Barry, Frédéric

Frédéric Barry, dit Fred, comédien, chanteur et directeur de troupe (Montréal, 28 octobre 1887- id., 17 août 1964). Fils d'un modeste hôtelier du quartier Saint-Jean-Baptiste de Montréal, Frédéric Barry s'est initié au théâtre dès l'enfance en jouant son premier rôle à 10 ans dans une production du LE CERCLE MOLIÈRE, l'un des nombreux groupes d'amateurs de l'époque. Il poursuivra sa formation sur le tas jusqu'à ses débuts professionnels en 1914, à 26 ans, au sein de la troupe du Théâtre Canadien-Français, alors sous la direction de Fernand Dhavrol.

Dès 1916, il devient directeur de la troupe du Théâtre Impérial à Québec, que l'on retrouve aussi au Family à Montréal. Connu sous le nom de « Fred » Barry, il y joue les rôles les plus divers, tant dramatiques que comiques, tirés du répertoire en vogue, constitué pour l'essentiel de mélodrames et de vaudevilles datant du XIXe s. français.

Acteur né, au naturel désarmant et à l'instinct sûr, Fred Barry traverse les difficiles années vingt en trouvant refuge à la radio, alors en plein essor, et en prenant part à de nombreuses revues et à des spectacles d'opérette - car il est aussi un bon chanteur. En 1929, il met sur pied, avec le comédien Albert Duquesne, la troupe Barry-Duquesne qui s'installe dès 1930 au cinéma Chanteclerc, renommé Stella, une salle de 443 places, située rue Saint-Denis, au nord de l'avenue Mont-Royal (où se trouve aujourd'hui le THÉÂTRE DU RIDEAU VERT). La troupe réunit les meilleurs éléments du théâtre montréalais : Antoine Godeau, à la mise en scène, et les comédiens réputés que sont les Pierre Durand, Bella Ouellette, Gaston Dauriac, Jeanne Demons, Antoinette Giroux, Jacques Auger, auxquels s'ajoutent périodiquement des comédiens appelés de France en renfort. Au rythme d'une nouvelle production par semaine, jouée une douzaine de fois en soirée et en matinée, durant 36 semaines par saison, la qualité ne pouvait qu'être inégale. Malgré un répertoire modernisé au goût parisien du jour et des changements à la direction artistique pour tenter d'y attirer la clientèle des beaux quartiers, le Stella doit déclarer forfait au terme de sa cinquième saison, à cause de la Crise certes, mais aussi en raison de la vive concurrence du cinéma, d'une sélection hasardeuse des pièces et d'un mode de production à la chaîne.
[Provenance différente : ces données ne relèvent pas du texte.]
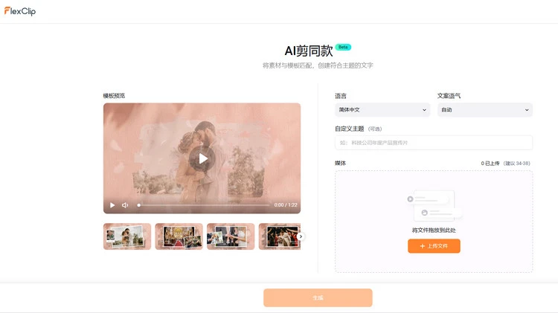Viewport: 558px width, 313px height.
Task: Click the orange 上传文件 button
Action: [434, 246]
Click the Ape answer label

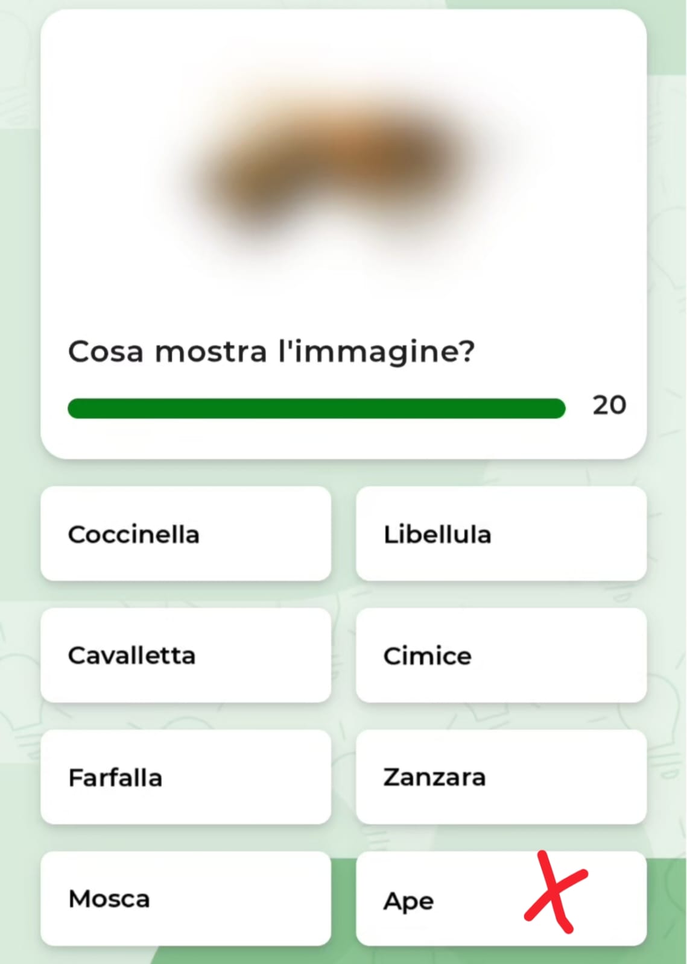408,901
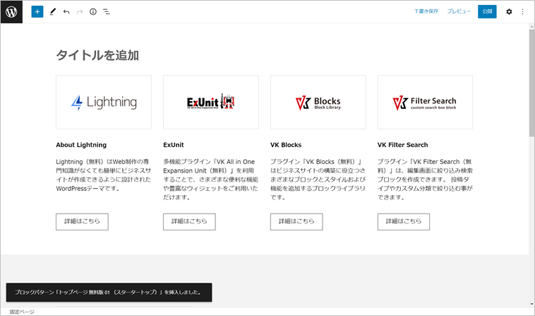The height and width of the screenshot is (316, 535).
Task: Save draft with 下書き保存
Action: 426,12
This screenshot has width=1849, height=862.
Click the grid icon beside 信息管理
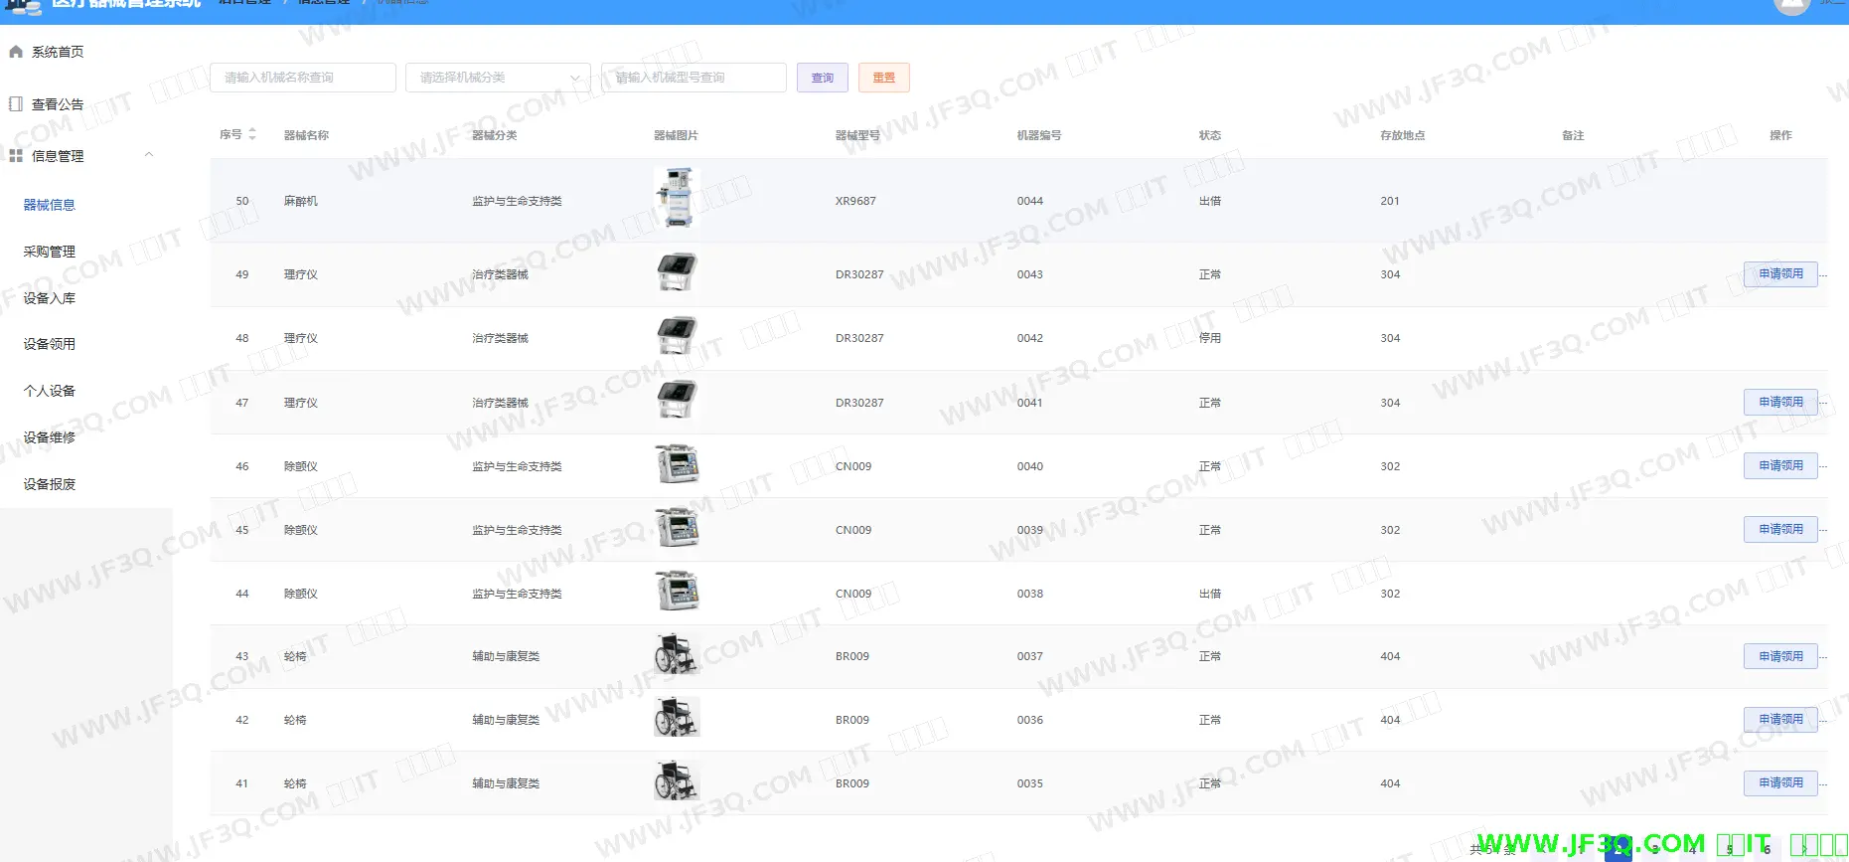coord(16,156)
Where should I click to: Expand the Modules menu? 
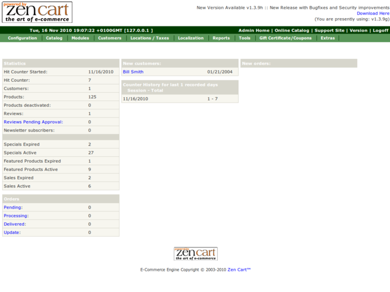coord(80,38)
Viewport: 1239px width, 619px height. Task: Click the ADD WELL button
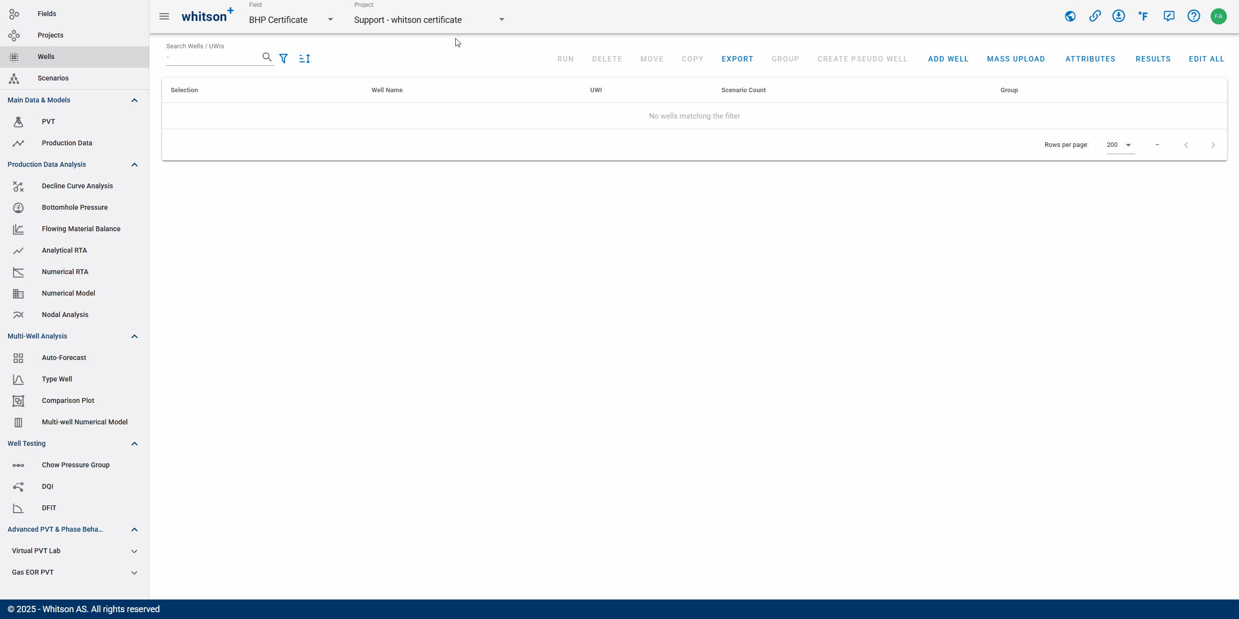tap(948, 59)
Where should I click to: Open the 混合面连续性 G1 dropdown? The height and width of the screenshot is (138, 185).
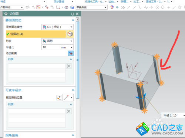click(57, 27)
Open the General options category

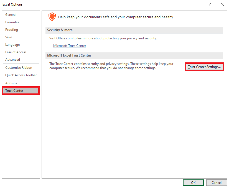11,15
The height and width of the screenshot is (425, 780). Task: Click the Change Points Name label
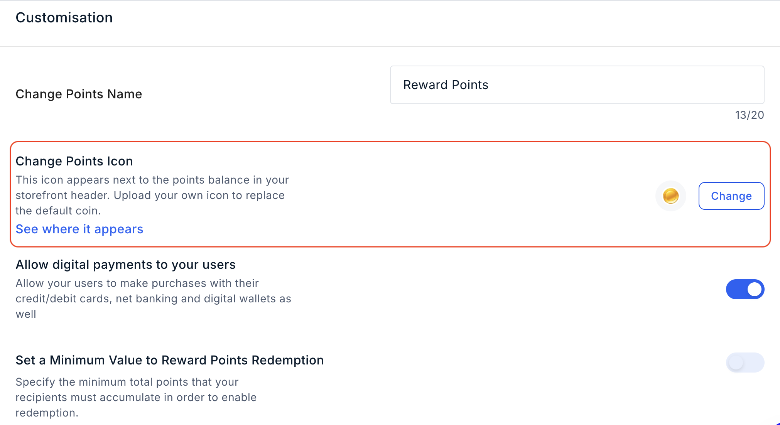pyautogui.click(x=79, y=94)
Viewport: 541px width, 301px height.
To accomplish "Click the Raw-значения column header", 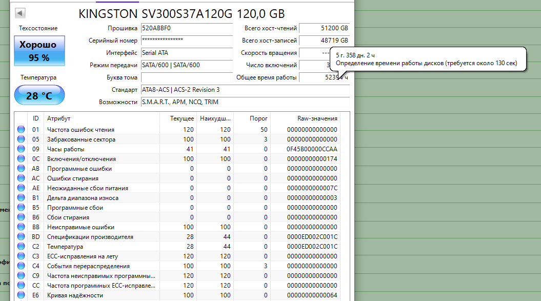I will [x=317, y=118].
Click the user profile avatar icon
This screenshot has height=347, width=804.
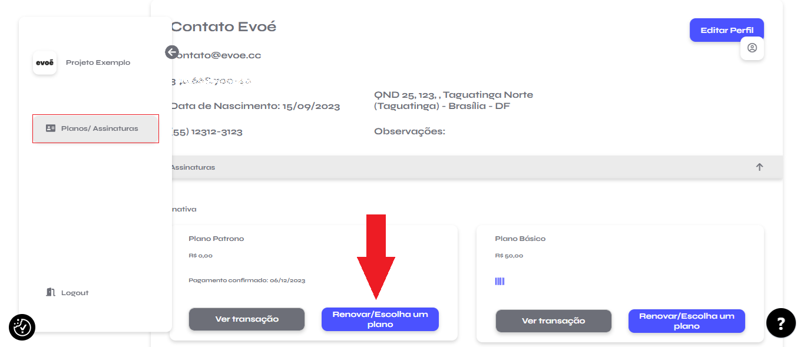click(752, 48)
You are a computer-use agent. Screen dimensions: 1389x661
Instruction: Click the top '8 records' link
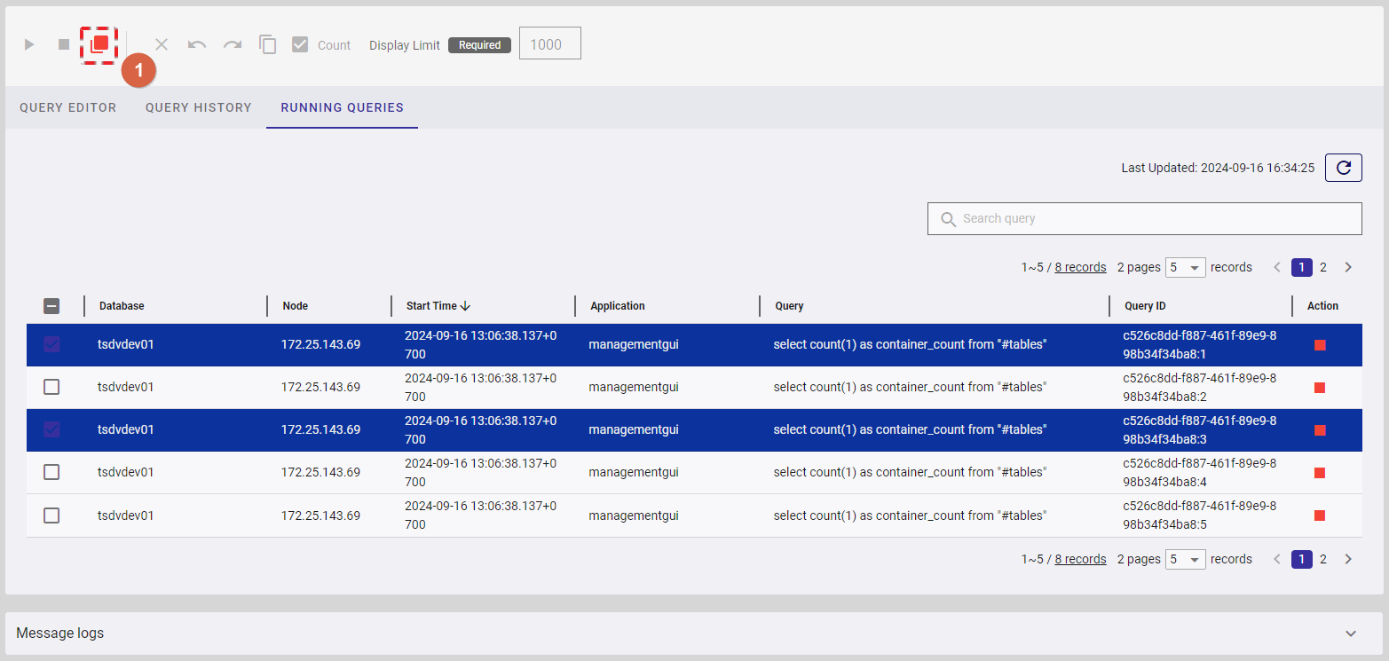[x=1080, y=267]
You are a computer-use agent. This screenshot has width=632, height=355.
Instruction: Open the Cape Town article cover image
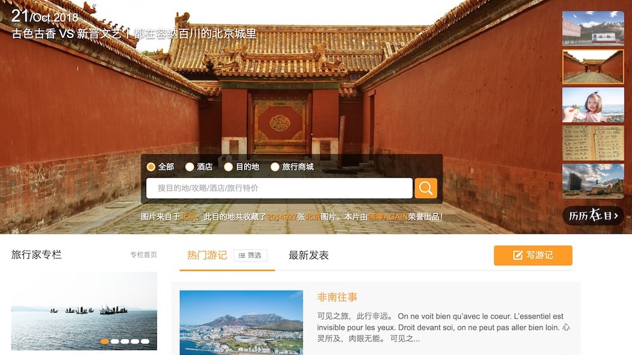tap(241, 322)
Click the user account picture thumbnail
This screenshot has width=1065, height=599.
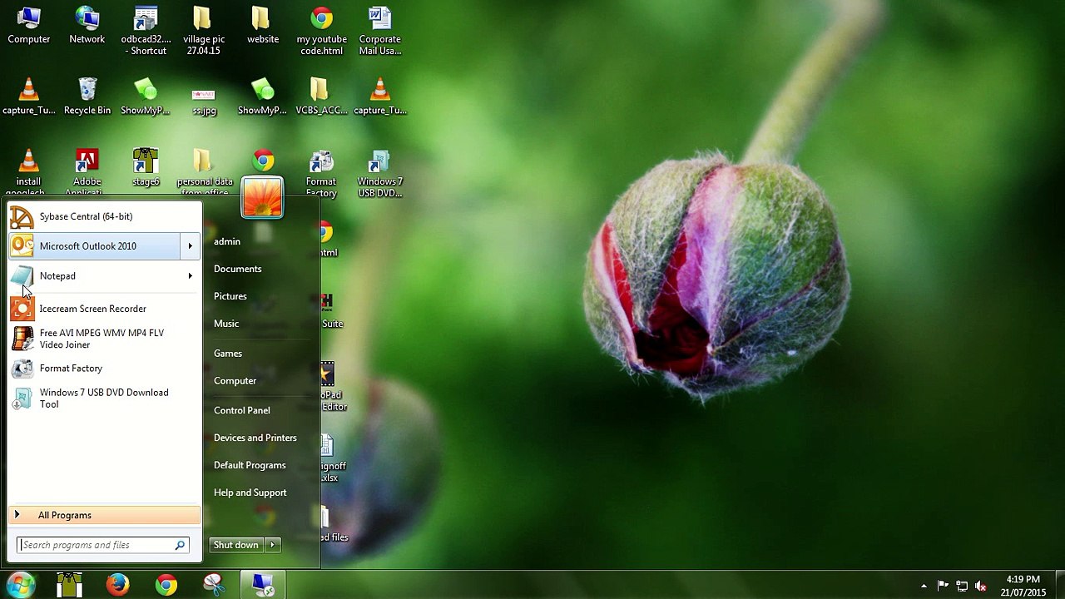click(262, 197)
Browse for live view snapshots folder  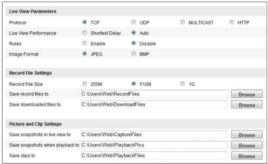coord(247,135)
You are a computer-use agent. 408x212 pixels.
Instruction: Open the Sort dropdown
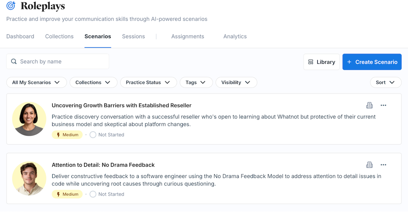pyautogui.click(x=385, y=83)
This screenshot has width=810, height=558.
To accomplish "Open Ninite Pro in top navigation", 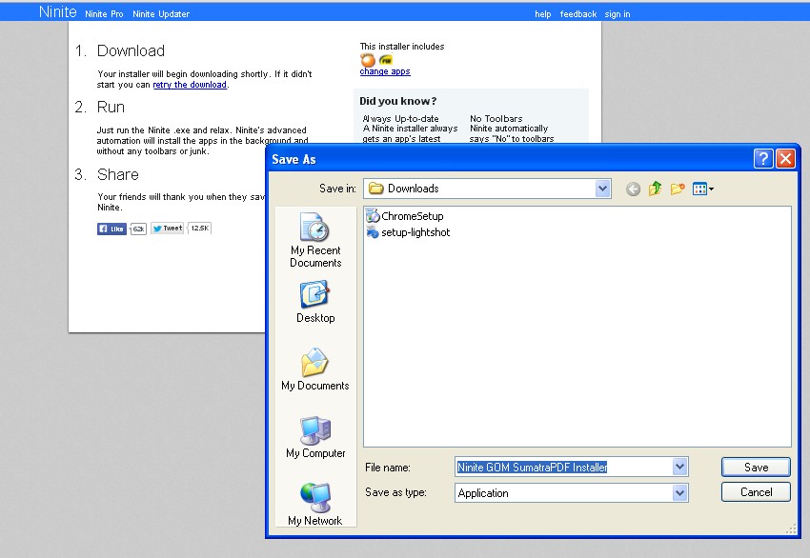I will click(x=105, y=14).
Au lendemain de cette tentative infructueuse d'implanter un théâtre permanent à Montréal, Fred Barry va pourtant amorcer un tournant majeur de sa carrière, alors que deux francs-tireurs font appel à lui pour soutenir leurs entreprises théâtrales. D'abord, Gratien GÉLINAS, qui l'engage pour le seconder à la mise en scène et pour jouer dans les Fridolinades (1938-1946), une revue annuelle qui obtient un succès soutenu et qui débouche sur la création acclamée de la pièce Tit-Coq en 1948 - Barry fut également de la distribution de la version cinématographique qu'en tira Gélinas en 1952. Puis, le tout jeune Pierre Dagenais qui lui réserve une place au sein de productions de L'Équipe (1943-1948), en saluant en lui un symbole vivant du théâtre canadien à son meilleur. Durant quarante ans, Fred Barry a ainsi exercé son métier de comédien dans des conditions matérielles souvent peu favorables, et qui n'ont commencé à changer qu'au moment où les pouvoirs publics finirent par comprendre que le théâtre, pour s'épanouir en tant que langage artistique, se devait d'être soustrait à la seule loi du marché.

Crédité avec raison du titre de pionnier du jeu « à la canadienne », Fred Barry a fait l'objet d'un documentaire de Claude Jutra (ONF, 1959). Il meurt à la suite d'une longue maladie le 17 août 1964 ; son décès est souligné par la publication d'une brochure d'hommages réalisée par le journaliste Philippe Laframboise qui lui consacrera plus tard un ouvrage, Fred Barry et la petite histoire du théâtre au Québec (Éditions Logiques, 1996). En 1976, la Ville de Montréal a donné son nom à une place derrière la Place des Arts et, l'année suivante, la Nouvelle Compagnie théâtrale a fait de même pour la petite salle qui jouxte le Théâtre Denise-Pelletier.